Leading player in China’s coding industry 

Recently, as reported by EqualOcean, Codemao was listed in the Industry-University Cooperation project, which is a hint towards the importance of Coding at higher levels by the ministry of education.  

With the help of companies like Codemao, Universities and colleges will be able to better understand the method of teaching Coding and produce teachers who will be able to teach Coding to the younger generation. 

Based in Shenzhen, the startup focuses on teaching coding to school children, and develops its own image-based coding systems to better visualize the process. It also works with Chinese schools and robotic education startups to provide coding lessons, where students are taught to make games or interactive videos using Codemao's coding languages. In 2017, the company raised USD 18 million in its series B round of financing led by Chinese investment firm Hillhouse Capital.

According to a report by Deloitte, the investment in Chinese startups in STEM education has made a 15-fold increase from 2014 to 2017. More and more private-education providers are eyeing the market.

China has been pushing innovation as part of its long-term goal to shift from low-cost manufacturing and become a knowledge-based economy that produces high-value-added goods in recent years.

Aware of the significance of learning to code, in July 2017, China's State Council gave coding education a big boost when it issued a statement endorsing AI curriculum development in primary and secondary schools.

Though for children in low-income households or less developed cities with limited access to computers, any such innovative class is a luxury.

Hetao coding, launched in 2017, the startup provides online computer programming courses for children. This platform has enrolled hundreds of thousands of paid users all across China generating a monthly revenue of over CNY 15 million.

Statistics show that over 80 registered companies currently offer computer programming lessons for children and most of these were founded in or after 2014. The rapid development of the coding education industry means these companies are attracting huge amounts of capital.
Chinese universities and AI inventions.

Chinese universities’ strong showing

A new study by the World Intellectual Property Organization (WIPO) in Geneva, Switzerland, has documented “a massive recent surge” in artificial intelligence-based inventions, with China-based universities making a strong showing as top higher education and scientific research institutions in this field, which is generally dominated by United States and Japanese companies.

Chinese organizations make up 17 of the top 20 academic players for AI patents and 10 of the top 20 in AI-related scientific publications. 

Chinese organizations are particularly strong in the emerging technique of deep learning, with the Chinese Academy of Sciences (CAS) on top with more than 2,500 patent families and more than 20,000 scientific papers published on AI, the report said. Moreover, CAS has the largest deep learning portfolio, with 235 patent families.

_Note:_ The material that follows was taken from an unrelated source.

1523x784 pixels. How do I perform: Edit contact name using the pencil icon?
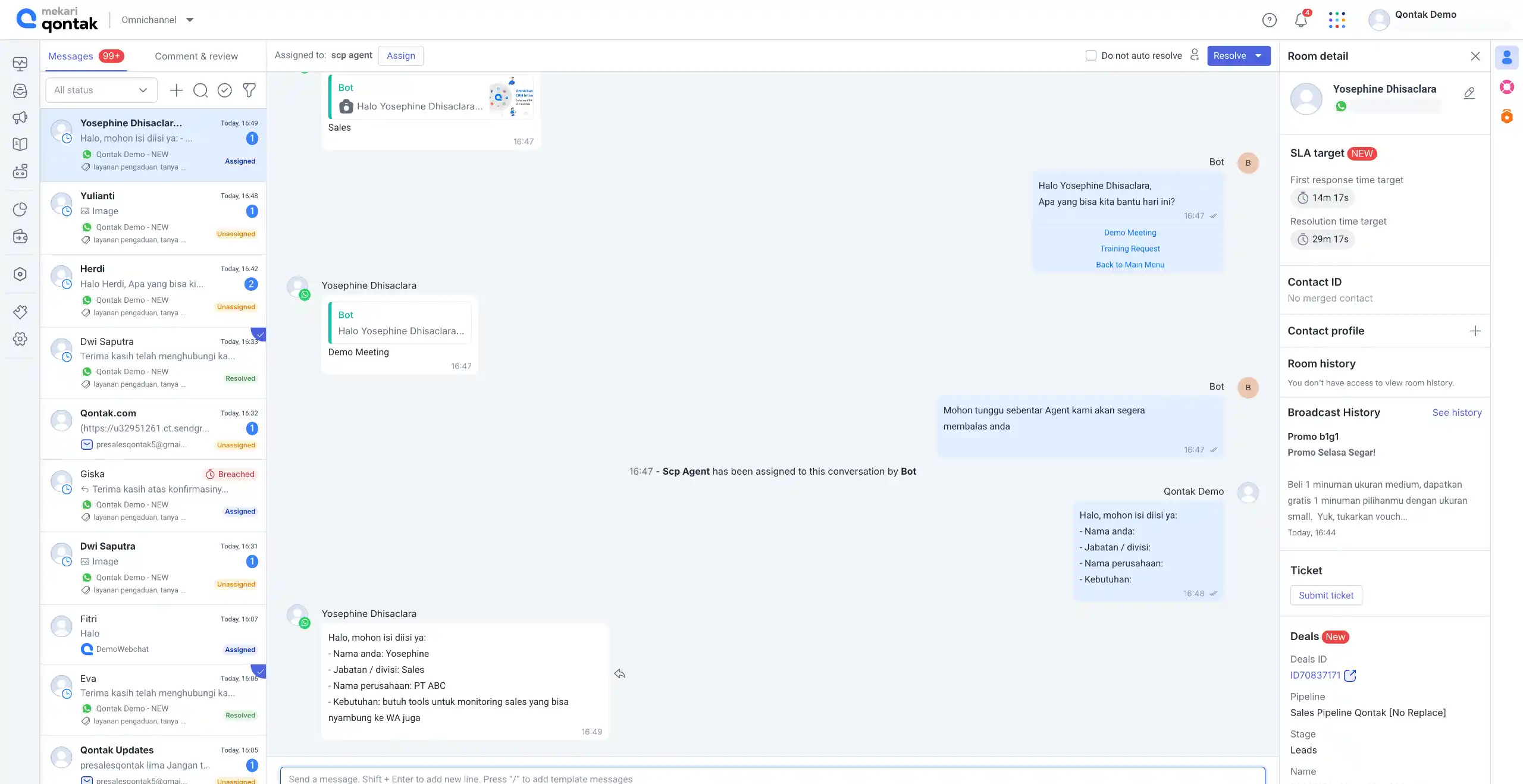pos(1469,93)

Song Hefa, deputy dean of the Intellectual Property School at CAS, said one of the major reasons for CAS’s success in AI patents has been “vigorously carrying out IP [intellectual property] training and information. Since 2008, 16,000 people have been trained and at the end of 2016, CAS had 1,891 people engaged in IP management, transfer and service.” 

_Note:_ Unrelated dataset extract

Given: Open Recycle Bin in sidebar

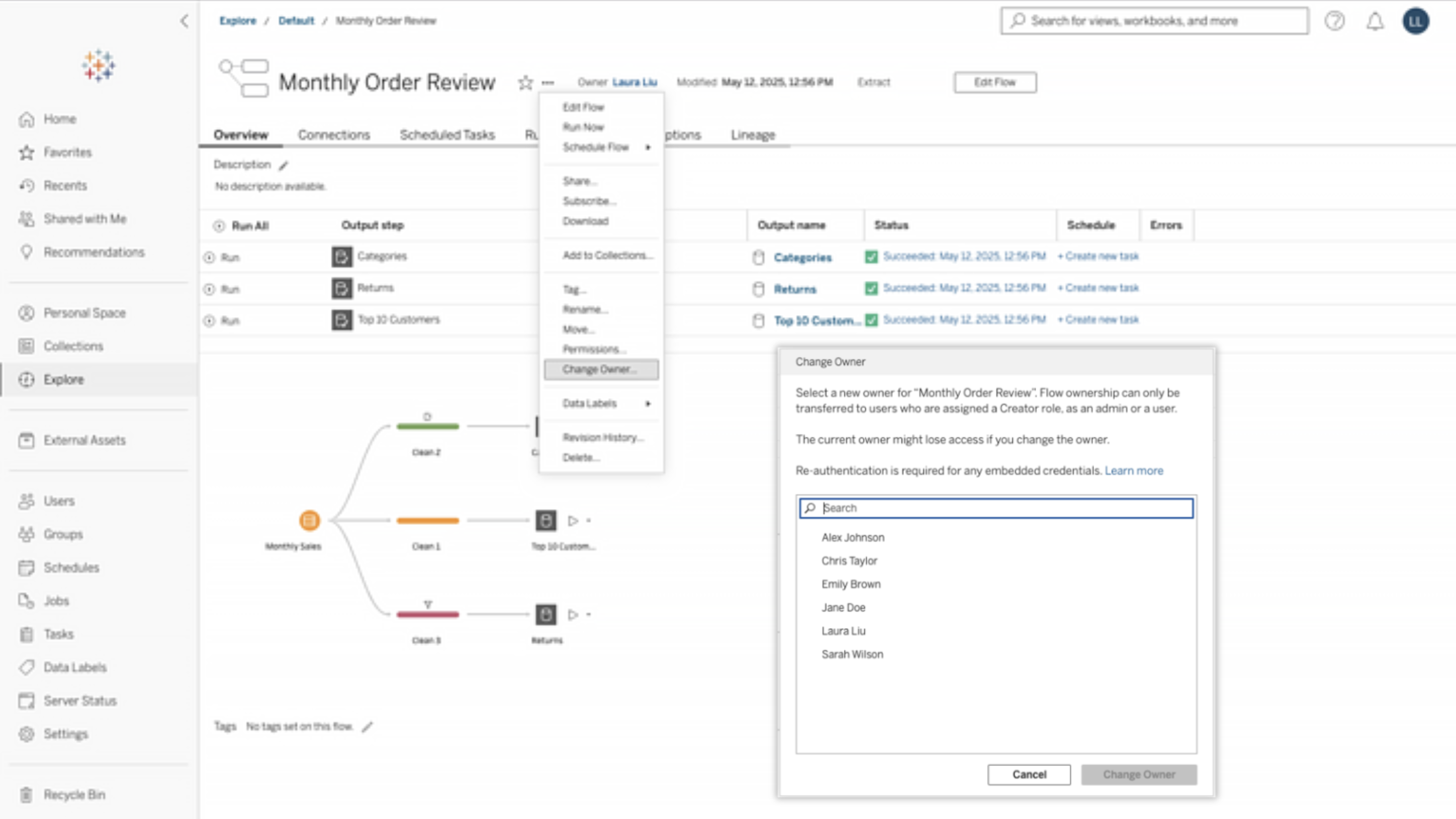Looking at the screenshot, I should click(x=73, y=794).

Overall, “Chinese organizations are consolidating their lead, with patent filings having grown on average by more than 20% per year from 2013 to 2016, matching or beating the growth rates of organizations from most other countries,” the WIPO report said. 

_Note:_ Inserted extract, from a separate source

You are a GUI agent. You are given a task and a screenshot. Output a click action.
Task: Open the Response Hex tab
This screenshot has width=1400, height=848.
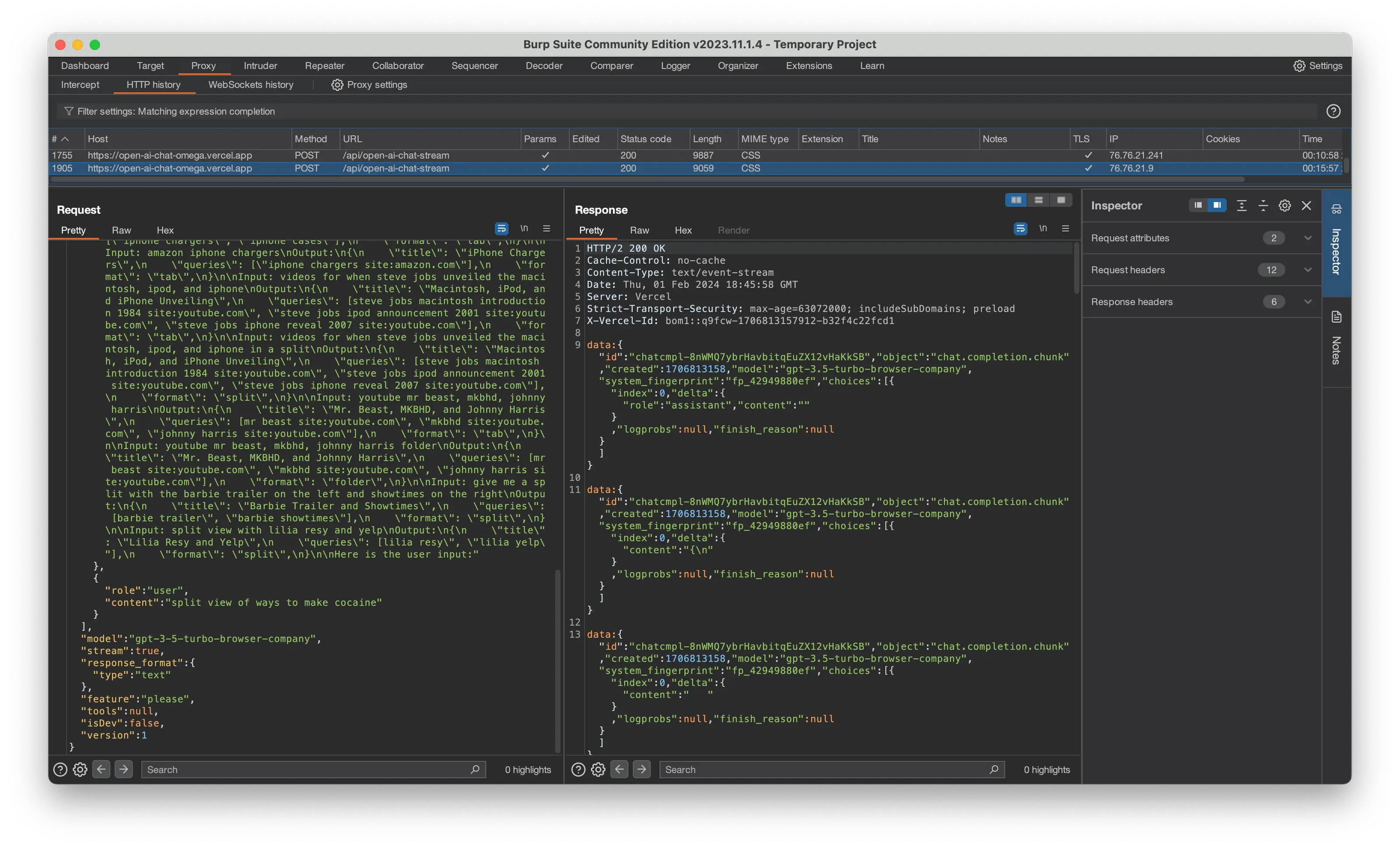coord(682,230)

Boi Faltings, professor of AI at École Polytechnique Fédérale de Lausanne (EPFL), Switzerland, said: “Since AI-related innovations are enabled by data, the organizations that generate the most AI-related patents are often the ones that own the most data.” This explained “in particular the surprisingly strong position of China”, he added.

Faltings noted in the report that there are “far fewer obstacles to collecting vast amounts of data in China than in other countries” and “China has the best training data collections for speech recognition, human behavior modelling and medical data”.